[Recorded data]
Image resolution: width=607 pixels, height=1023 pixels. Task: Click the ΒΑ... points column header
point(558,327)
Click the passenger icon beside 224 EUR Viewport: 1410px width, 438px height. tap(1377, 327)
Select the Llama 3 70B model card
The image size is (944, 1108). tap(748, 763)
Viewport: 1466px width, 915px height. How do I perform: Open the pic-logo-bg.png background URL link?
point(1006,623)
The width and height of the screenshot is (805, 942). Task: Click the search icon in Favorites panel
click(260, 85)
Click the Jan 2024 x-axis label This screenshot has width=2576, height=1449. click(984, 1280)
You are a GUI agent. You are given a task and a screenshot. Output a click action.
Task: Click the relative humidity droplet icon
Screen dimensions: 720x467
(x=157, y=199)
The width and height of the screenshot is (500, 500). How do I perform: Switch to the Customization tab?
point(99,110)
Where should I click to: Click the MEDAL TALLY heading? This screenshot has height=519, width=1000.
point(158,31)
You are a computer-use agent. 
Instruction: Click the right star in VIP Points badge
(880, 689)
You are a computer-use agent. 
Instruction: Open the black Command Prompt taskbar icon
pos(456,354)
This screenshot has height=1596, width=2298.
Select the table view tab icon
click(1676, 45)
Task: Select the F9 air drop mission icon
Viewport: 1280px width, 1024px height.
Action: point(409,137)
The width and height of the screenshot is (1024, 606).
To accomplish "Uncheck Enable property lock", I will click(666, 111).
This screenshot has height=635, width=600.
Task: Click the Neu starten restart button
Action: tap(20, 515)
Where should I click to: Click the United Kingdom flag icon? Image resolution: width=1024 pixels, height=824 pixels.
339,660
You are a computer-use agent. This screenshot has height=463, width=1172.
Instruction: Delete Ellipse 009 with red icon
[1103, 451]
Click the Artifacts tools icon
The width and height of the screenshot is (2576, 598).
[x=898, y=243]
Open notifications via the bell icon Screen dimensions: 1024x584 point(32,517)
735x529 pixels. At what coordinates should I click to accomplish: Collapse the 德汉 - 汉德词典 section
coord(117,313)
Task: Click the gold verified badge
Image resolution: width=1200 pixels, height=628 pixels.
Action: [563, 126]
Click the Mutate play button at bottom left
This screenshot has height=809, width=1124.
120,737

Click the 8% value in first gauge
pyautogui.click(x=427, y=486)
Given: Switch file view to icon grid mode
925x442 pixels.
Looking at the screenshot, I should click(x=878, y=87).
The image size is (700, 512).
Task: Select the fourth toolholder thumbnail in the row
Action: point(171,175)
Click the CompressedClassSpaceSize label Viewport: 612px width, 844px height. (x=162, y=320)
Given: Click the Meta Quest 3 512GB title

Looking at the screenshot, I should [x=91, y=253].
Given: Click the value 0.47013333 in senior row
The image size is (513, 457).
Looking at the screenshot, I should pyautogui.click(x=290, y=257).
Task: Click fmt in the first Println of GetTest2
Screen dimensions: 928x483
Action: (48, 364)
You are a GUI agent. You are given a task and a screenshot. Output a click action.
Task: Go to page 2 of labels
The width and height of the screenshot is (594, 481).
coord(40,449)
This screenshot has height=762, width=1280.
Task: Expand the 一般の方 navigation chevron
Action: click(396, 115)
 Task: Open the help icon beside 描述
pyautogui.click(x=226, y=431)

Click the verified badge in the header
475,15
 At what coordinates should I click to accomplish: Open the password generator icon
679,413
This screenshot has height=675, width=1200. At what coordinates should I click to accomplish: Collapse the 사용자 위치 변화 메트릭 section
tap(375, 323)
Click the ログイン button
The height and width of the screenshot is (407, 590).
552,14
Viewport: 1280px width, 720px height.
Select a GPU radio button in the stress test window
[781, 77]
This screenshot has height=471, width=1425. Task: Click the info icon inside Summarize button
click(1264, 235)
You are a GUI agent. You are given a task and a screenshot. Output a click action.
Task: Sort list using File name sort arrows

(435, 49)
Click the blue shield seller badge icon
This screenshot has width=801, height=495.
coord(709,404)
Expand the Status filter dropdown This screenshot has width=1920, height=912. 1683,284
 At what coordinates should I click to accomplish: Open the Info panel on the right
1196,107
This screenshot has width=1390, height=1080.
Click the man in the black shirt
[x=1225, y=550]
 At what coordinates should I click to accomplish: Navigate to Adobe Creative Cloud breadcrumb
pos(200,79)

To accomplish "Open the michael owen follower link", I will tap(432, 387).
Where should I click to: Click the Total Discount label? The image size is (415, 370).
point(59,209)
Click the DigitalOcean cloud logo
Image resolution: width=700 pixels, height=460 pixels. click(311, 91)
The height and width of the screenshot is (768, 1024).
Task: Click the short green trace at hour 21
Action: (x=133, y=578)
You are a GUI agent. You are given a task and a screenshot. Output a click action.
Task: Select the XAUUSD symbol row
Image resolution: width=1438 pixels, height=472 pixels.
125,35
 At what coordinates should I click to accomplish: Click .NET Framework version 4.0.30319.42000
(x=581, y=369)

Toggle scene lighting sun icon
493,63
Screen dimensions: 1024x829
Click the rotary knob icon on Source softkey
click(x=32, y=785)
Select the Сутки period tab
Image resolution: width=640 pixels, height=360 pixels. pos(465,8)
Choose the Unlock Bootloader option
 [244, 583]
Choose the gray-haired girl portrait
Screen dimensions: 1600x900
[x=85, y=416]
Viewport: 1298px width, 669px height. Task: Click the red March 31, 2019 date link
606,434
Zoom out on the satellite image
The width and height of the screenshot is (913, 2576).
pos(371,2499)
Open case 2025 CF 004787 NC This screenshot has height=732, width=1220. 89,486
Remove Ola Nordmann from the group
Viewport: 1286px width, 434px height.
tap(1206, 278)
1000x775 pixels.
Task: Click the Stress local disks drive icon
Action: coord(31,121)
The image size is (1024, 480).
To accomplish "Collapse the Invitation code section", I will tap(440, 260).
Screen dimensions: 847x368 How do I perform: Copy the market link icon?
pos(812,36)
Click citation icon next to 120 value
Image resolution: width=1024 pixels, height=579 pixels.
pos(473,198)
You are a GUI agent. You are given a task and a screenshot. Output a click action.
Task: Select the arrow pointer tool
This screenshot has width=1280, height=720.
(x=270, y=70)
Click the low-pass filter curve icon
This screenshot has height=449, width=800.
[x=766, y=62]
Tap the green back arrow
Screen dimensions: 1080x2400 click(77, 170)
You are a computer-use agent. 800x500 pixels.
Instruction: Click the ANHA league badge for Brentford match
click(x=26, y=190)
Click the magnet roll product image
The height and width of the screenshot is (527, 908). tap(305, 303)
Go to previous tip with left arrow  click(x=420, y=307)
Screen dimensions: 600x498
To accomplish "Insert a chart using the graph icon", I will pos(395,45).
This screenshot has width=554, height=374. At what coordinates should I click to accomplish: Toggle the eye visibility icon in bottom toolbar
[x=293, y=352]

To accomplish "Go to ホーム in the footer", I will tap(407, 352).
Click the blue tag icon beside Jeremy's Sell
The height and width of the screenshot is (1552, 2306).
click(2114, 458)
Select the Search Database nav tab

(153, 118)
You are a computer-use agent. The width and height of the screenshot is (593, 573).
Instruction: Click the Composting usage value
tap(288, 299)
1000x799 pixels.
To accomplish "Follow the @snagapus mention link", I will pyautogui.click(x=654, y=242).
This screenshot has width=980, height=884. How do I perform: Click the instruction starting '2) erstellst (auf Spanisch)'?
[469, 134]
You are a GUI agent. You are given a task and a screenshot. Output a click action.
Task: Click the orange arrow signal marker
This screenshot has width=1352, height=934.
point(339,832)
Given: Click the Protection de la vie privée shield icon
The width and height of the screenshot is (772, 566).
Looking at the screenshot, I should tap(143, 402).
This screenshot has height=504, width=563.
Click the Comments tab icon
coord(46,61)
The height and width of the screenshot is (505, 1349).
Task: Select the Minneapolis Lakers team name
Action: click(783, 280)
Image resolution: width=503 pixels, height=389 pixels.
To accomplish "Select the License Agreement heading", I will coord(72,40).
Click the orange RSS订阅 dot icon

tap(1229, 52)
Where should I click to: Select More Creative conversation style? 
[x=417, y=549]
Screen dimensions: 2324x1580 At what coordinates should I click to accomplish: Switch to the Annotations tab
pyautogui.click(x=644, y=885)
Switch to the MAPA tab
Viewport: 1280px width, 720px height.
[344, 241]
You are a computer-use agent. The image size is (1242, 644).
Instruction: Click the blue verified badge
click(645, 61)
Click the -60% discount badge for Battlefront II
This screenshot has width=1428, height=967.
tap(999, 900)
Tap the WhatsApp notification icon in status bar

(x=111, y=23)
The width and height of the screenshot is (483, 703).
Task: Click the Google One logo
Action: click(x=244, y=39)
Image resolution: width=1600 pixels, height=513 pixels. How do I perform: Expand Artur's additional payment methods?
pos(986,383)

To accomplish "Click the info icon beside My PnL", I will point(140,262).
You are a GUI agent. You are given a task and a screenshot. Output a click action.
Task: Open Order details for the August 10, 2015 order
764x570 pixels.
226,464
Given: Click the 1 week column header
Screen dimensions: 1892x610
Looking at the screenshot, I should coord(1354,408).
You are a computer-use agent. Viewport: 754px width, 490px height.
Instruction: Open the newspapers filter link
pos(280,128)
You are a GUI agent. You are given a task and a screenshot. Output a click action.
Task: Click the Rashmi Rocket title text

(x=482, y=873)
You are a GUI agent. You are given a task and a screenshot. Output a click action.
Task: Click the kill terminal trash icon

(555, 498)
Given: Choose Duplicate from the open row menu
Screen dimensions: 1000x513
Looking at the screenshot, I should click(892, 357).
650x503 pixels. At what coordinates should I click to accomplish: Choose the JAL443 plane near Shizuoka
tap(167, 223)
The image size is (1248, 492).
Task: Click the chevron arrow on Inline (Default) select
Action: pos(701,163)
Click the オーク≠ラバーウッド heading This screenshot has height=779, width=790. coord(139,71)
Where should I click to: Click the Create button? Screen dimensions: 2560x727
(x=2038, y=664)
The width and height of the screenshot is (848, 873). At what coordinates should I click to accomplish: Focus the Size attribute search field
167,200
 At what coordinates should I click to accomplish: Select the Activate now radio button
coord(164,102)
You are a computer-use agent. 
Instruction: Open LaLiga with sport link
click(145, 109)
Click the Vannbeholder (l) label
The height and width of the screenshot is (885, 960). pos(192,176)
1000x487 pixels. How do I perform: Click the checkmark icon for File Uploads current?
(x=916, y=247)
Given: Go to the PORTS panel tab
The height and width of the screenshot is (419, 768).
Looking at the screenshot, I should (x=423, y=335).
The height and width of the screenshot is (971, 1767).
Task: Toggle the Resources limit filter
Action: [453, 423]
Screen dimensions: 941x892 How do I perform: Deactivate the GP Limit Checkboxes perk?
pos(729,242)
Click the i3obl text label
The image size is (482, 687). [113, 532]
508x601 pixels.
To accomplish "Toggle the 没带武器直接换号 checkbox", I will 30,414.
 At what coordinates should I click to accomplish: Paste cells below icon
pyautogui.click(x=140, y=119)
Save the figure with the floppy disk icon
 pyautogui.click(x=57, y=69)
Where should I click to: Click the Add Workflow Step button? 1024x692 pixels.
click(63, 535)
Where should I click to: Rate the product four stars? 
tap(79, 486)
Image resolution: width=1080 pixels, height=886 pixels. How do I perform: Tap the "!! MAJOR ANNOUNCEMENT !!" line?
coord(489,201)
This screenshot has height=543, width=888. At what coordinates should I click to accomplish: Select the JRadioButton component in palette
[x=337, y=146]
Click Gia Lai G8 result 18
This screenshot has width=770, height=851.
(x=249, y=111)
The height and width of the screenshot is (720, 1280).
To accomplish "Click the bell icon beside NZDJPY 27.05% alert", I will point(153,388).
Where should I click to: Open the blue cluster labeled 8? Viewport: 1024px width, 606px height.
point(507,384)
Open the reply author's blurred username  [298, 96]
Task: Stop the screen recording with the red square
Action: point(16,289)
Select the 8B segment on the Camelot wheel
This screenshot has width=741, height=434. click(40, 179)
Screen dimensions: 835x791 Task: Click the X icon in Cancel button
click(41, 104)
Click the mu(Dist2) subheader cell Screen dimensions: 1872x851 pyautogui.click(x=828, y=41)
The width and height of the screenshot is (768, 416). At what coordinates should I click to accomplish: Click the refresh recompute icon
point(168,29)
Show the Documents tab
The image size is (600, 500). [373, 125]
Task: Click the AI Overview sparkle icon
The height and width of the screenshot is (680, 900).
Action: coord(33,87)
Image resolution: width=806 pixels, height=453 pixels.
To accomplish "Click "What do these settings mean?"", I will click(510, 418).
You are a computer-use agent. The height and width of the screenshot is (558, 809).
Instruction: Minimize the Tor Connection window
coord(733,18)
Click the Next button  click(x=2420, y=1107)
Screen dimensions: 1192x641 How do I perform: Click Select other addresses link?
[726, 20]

TASK REQUIREMENTS:
Copy out the range of lines above starting at the line with "This screenshot has height=809, width=1124." and ending at the line with "Click the CompressedClassSpaceSize", exactly and including both.

RESULT:
This screenshot has height=809, width=1124.
120,737

Click the 8% value in first gauge
pyautogui.click(x=427, y=486)
Given: Switch file view to icon grid mode
925x442 pixels.
Looking at the screenshot, I should click(x=878, y=87).
The image size is (700, 512).
Task: Select the fourth toolholder thumbnail in the row
Action: point(171,175)
Click the CompressedClassSpaceSize label Viewport: 612px width, 844px height. (x=162, y=320)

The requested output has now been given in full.